What the task requires: Report the lines of the data below that contain the string "green".

━━━━━━━━━━━━━━━━

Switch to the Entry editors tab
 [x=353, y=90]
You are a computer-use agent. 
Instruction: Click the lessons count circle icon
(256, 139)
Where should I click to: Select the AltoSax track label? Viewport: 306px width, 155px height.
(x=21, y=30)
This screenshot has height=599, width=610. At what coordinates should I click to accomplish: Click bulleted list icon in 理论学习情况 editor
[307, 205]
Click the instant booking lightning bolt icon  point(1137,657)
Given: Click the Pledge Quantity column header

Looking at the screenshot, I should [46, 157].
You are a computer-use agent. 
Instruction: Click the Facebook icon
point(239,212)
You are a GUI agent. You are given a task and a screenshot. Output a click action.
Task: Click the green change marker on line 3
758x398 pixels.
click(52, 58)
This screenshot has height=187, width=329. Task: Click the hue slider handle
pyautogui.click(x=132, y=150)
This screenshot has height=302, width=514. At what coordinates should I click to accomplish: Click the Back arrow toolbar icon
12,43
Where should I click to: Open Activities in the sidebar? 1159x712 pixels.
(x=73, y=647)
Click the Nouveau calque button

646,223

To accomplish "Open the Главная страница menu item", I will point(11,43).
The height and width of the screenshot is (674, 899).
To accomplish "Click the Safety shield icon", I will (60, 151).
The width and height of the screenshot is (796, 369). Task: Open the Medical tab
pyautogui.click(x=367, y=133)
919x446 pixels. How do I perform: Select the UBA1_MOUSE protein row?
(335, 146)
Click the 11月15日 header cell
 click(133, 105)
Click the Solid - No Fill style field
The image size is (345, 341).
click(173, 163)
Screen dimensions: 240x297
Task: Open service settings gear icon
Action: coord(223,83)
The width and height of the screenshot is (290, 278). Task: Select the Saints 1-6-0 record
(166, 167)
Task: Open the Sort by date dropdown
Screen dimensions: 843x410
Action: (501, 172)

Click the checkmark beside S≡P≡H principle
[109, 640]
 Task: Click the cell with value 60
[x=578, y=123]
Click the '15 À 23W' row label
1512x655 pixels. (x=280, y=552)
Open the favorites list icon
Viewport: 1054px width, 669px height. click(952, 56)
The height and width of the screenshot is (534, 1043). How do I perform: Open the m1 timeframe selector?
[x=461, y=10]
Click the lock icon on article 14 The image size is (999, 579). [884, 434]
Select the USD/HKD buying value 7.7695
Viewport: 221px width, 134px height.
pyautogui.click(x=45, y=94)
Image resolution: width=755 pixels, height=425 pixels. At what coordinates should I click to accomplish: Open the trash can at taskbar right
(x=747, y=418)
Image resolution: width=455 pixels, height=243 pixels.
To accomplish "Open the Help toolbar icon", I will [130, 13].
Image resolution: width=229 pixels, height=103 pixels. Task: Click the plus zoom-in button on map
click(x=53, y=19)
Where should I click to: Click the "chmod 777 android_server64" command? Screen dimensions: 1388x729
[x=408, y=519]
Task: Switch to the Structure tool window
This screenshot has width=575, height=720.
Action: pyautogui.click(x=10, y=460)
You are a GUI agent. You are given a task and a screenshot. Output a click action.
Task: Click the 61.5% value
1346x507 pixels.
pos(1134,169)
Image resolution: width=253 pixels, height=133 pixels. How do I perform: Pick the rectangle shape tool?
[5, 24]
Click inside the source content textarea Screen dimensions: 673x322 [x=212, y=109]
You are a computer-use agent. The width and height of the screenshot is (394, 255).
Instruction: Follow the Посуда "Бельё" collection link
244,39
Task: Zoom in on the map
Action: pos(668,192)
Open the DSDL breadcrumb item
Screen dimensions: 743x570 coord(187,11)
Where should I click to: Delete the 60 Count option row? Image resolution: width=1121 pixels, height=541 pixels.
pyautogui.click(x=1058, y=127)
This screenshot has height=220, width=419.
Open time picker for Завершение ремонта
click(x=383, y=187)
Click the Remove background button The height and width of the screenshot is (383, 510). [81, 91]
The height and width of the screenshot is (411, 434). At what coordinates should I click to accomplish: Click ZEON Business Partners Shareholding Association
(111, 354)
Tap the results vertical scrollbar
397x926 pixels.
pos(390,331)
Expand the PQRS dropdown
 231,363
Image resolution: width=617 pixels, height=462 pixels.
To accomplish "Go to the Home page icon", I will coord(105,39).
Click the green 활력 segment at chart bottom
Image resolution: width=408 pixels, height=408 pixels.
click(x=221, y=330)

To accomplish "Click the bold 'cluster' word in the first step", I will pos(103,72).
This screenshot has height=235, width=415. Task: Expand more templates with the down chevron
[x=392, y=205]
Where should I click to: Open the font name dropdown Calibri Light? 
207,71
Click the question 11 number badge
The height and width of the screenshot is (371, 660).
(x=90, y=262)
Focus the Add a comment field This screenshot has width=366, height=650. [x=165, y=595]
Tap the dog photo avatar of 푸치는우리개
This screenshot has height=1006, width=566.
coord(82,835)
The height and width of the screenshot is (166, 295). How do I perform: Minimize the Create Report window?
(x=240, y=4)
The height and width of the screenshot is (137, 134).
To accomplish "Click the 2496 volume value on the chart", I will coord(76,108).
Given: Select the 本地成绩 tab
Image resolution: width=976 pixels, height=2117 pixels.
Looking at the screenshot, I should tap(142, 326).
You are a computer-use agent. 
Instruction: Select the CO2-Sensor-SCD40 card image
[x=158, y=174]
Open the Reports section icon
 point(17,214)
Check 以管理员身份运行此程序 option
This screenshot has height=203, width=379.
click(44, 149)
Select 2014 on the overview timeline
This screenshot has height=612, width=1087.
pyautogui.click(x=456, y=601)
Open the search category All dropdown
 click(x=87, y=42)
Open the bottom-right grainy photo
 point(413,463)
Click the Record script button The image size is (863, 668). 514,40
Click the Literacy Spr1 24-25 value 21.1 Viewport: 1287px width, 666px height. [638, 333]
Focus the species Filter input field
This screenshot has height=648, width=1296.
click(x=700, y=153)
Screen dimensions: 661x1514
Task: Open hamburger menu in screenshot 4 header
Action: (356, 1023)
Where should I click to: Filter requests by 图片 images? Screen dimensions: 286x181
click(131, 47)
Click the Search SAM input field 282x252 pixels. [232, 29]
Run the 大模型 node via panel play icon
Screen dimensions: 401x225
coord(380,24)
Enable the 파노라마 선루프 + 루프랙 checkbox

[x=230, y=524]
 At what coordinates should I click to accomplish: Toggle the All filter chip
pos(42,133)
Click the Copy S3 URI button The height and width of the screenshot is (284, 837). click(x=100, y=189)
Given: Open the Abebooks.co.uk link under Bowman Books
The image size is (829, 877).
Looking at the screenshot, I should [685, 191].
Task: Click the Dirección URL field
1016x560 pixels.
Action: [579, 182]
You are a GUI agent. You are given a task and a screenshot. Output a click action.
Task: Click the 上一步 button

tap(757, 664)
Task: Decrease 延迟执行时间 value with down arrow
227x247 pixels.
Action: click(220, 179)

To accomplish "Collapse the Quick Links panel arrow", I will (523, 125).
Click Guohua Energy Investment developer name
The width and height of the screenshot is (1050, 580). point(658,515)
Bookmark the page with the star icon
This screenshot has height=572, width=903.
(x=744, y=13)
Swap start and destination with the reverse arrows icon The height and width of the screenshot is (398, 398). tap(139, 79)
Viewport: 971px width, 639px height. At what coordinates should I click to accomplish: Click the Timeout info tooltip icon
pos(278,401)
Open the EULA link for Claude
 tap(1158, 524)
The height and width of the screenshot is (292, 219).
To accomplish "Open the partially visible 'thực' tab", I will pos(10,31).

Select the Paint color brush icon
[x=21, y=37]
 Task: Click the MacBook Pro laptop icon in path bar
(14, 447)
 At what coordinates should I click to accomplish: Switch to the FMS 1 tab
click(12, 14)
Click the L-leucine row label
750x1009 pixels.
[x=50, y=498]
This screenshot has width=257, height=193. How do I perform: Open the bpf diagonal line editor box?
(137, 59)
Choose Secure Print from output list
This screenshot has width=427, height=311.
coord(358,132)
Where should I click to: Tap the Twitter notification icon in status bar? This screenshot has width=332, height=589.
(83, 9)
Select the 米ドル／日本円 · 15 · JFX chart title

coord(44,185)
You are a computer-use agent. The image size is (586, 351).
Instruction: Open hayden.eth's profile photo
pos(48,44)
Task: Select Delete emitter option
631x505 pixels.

━━━━━━━━━━━━━━━━

Answer section:
Task: Click the green change marker on line 3
Click the green 활력 segment at chart bottom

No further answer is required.